Comme le rapporte le *Jornal Económico* (JE), les chiffres montrent que le nombre d’inscriptions AL actives est passé d’environ 20 000 à environ 11 700 à la suite d’un nettoyage des inscriptions dites « fantômes » qui n’étaient plus en activité.

Cette baisse a coïncidé avec la mise en place de restrictions sur l’hébergement local dans certains quartiers de Lisbonne, notamment dans des zones où les nouvelles inscriptions sont soit totalement interdites, soit soumises à des conditions plus strictes.

Toutefois, la réduction du nombre d’annonces AL ne s’est pas accompagnée d’une baisse des prix de l’immobilier.

Pénurie d’offre

Eduardo Miranda, président de l’Association du logement local au Portugal (ALEP), a déclaré que les chiffres montrent que le principal problème auquel est confronté le marché du logement reste une pénurie structurelle de l’offre.

« Une baisse de 30 à 40 %, voire de 20 %, aurait dû avoir un effet sur les prix dans ces zones et quartiers soumis à des mesures de restriction », a-t-il déclaré au JE. « En réalité, cela n’a pas été le cas. Il n’y a aucun quartier où les prix ont baissé. »

João Pereira, économiste et professeur à l’ISEG, a indiqué que les restrictions avaient peut-être eu un certain effet en ralentissant le rythme de hausse des prix.

Il a toutefois précisé que cela ne signifiait pas nécessairement que la valeur des biens immobiliers aurait dû baisser, soulignant les nombreux facteurs à l’origine de la hausse soutenue des prix de l’immobilier à Lisbonne ces dernières années.

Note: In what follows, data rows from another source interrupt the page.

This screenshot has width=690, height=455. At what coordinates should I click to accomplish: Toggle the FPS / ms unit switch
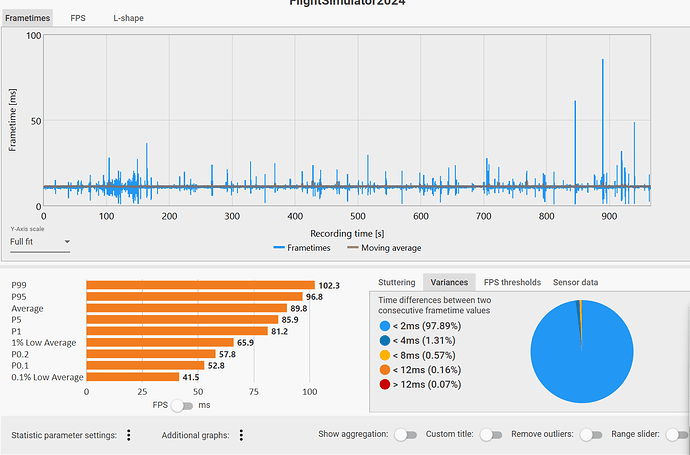[182, 405]
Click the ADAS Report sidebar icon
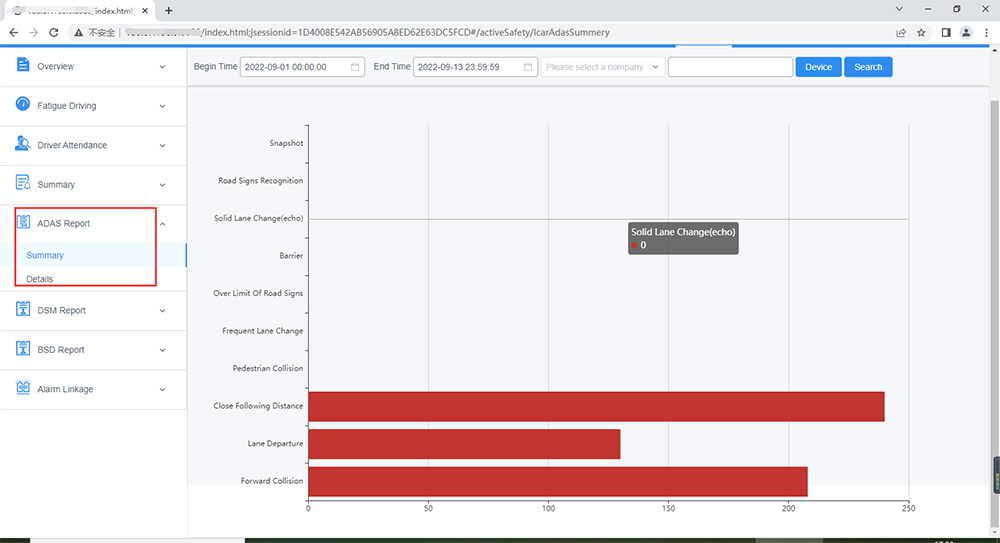 click(23, 222)
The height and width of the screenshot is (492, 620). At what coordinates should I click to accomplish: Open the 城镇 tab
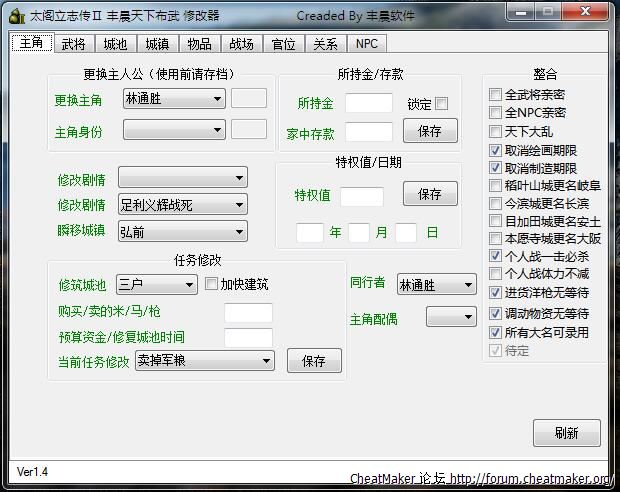point(157,44)
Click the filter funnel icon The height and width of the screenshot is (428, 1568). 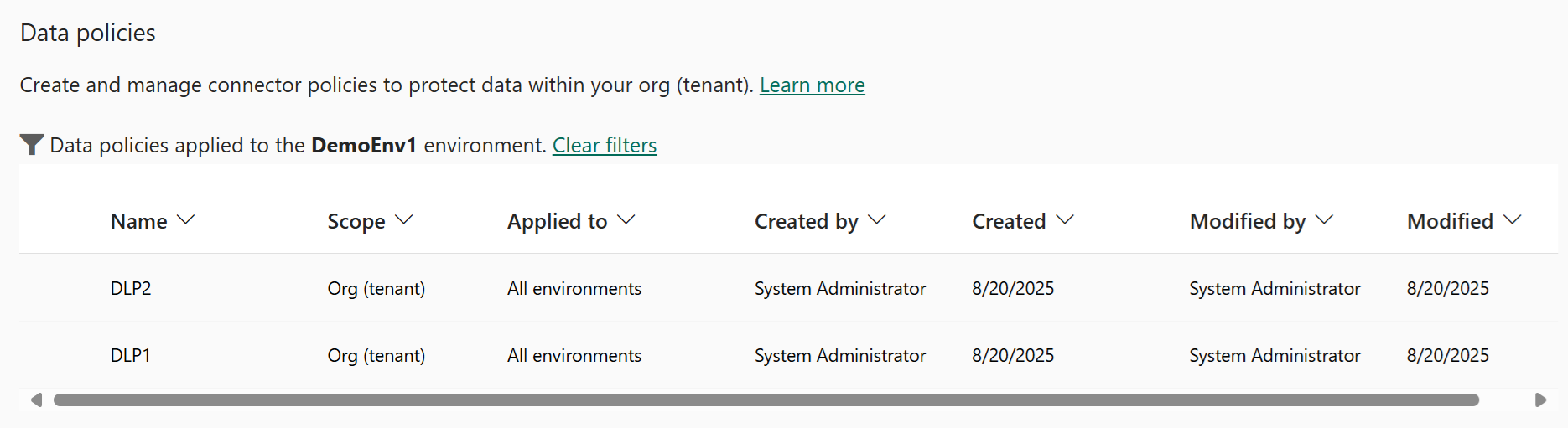point(32,145)
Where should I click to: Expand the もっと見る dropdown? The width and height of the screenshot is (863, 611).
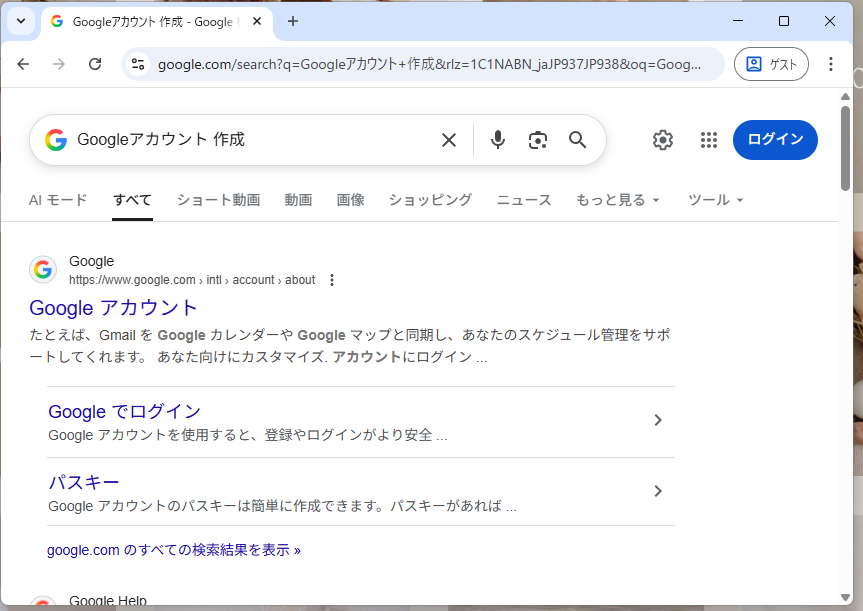click(x=618, y=200)
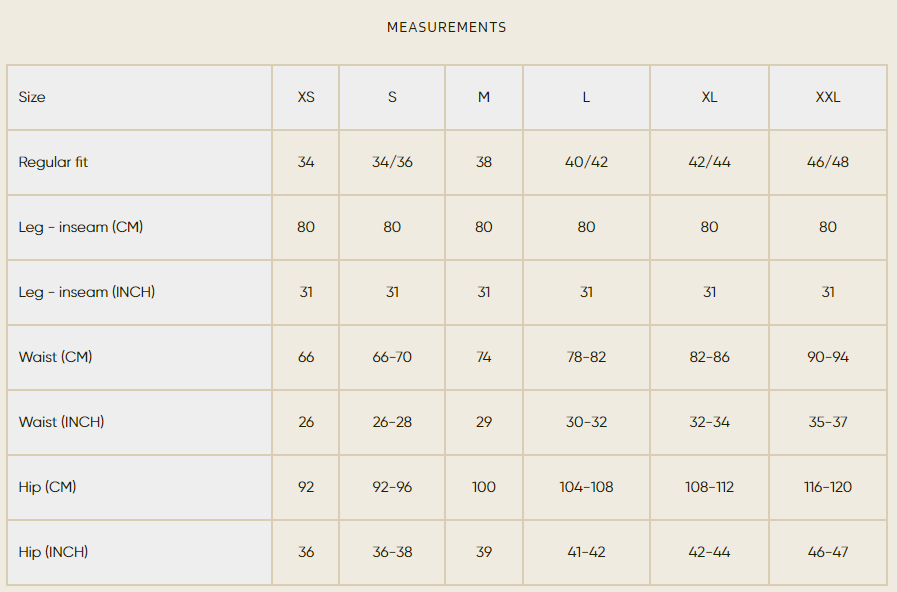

Ce débat intervient alors que Bruxelles a adopté une nouvelle loi sur le logement abordable qui établit un cadre commun pour identifier les zones soumises à une pression immobilière et fixe les conditions à remplir avant que les pouvoirs publics puissent imposer des restrictions sur la mise en location locale ou d’autres utilisations des biens immobiliers qui ne servent pas de résidence principale.